Friday, November 08, 2013
What You Hug
God’s wisdom gives us another picture. Believers in Jesus don’t have an Achilles’ heel — we are an Achilles’ heel.I understand what Parnell is up to here, and I agree with him, particularly when he gets into the consequences of "embracing weakness." However, too often I have seen people embrace too much stuff with weakness. They embrace hopelessness; they embrace laziness; they embrace cheap grace. In other words, in coming to understand their dependence on God, they just stop trying.

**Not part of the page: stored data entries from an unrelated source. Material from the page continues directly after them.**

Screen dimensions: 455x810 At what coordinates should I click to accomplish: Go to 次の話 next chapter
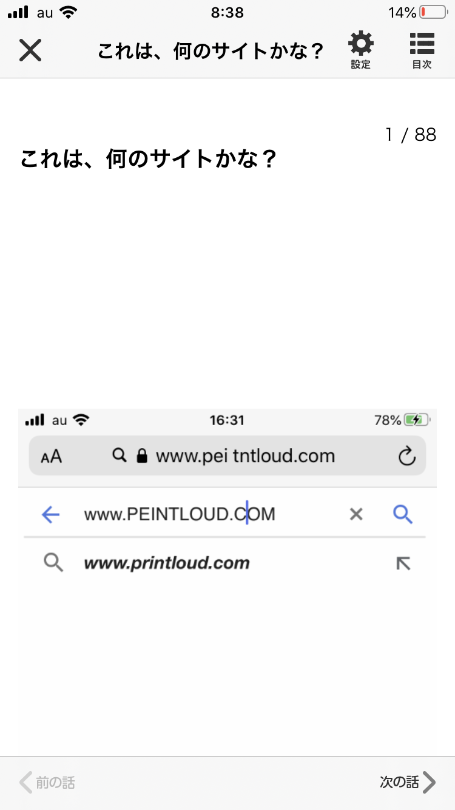408,782
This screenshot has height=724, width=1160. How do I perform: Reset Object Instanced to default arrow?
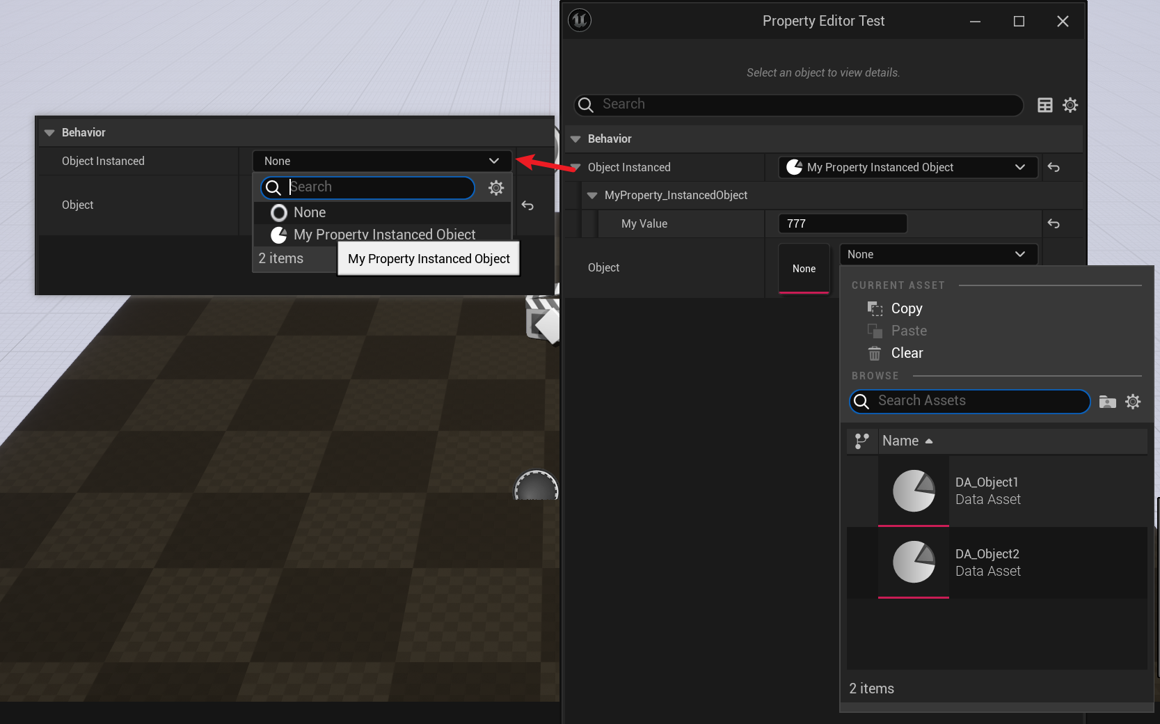tap(1054, 168)

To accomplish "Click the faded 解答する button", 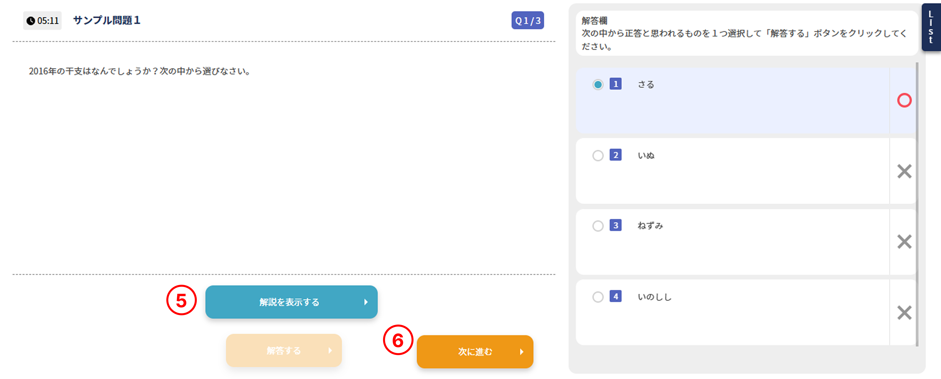I will [x=284, y=350].
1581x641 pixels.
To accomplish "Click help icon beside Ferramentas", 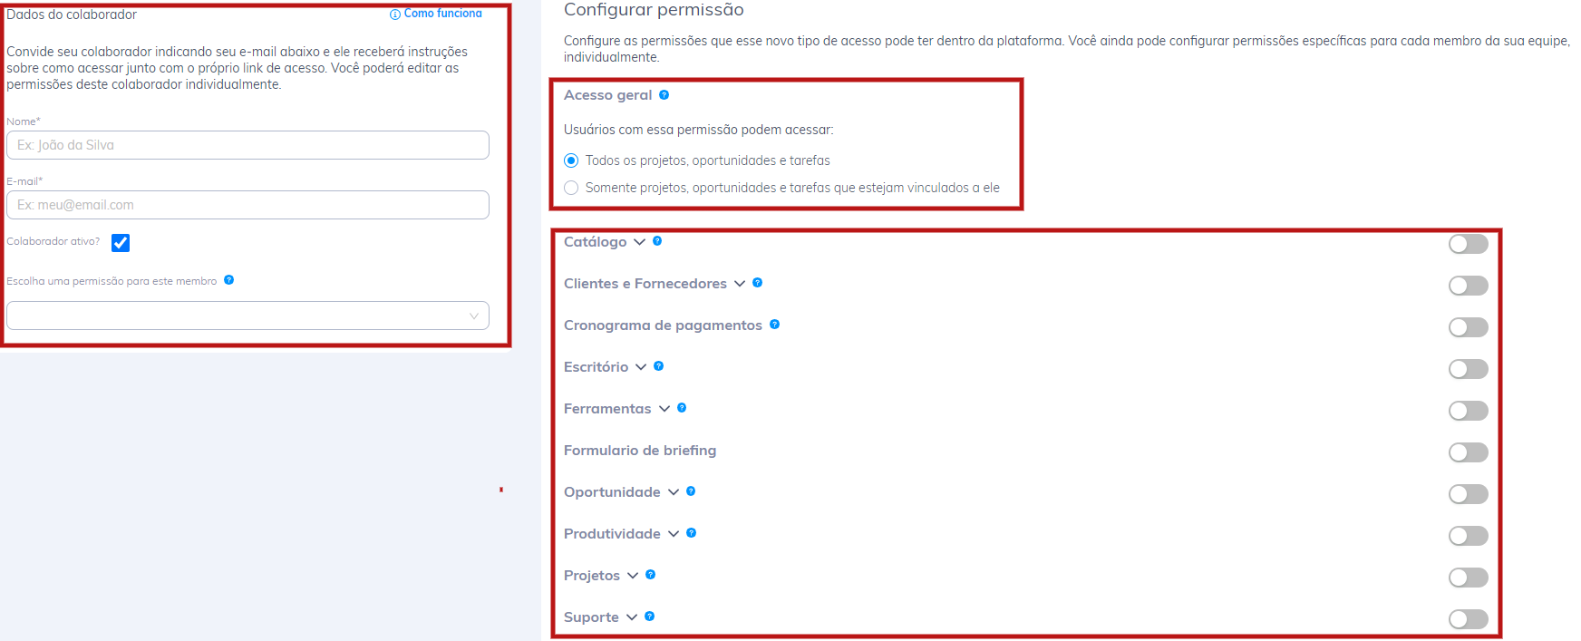I will [x=682, y=408].
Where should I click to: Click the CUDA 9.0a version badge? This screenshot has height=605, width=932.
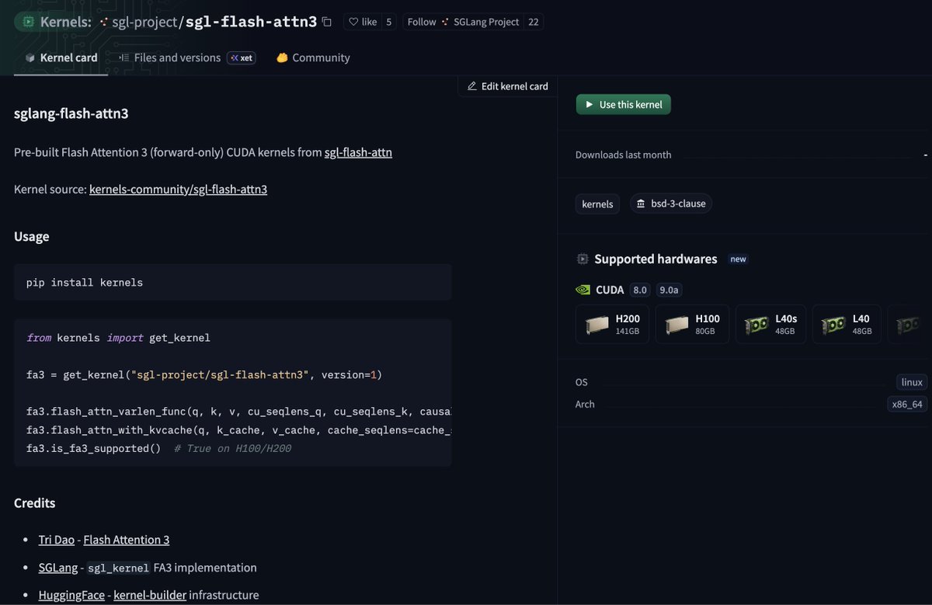[x=669, y=290]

They "wait on the Lord" to the point of lethargy.
Here’s what I mean: Greek mythology shows us an invincible warrior with one weakness that when exploited leads to defeat; Christian reality shows us a dependent servant with thorough weakness that when exploited leads to triumph.
The context, of course, determines the specific meaning of weakness, but every use is connected back to the general idea of deficiency. If there were one broad explanation for weakness, it would be to lack. Weakness means we don’t have what it takes. It means we are neither sovereign nor omniscient, nor invincible. We are not in control, we don’t know everything, and we can be stopped. Weakness means that we desperately need God. And the plea for my own soul, and for yours, is that we would embrace weakness, not despise it.
The problem with such an approach is that it is presumptive of God's grace. But grace is a gift - one God did not have to grant, nor continue to grant.
When we embrace weakness, we must also embrace gratitude. We must be wholly and eternally grateful for the gifts we are given to assist us in our weakness.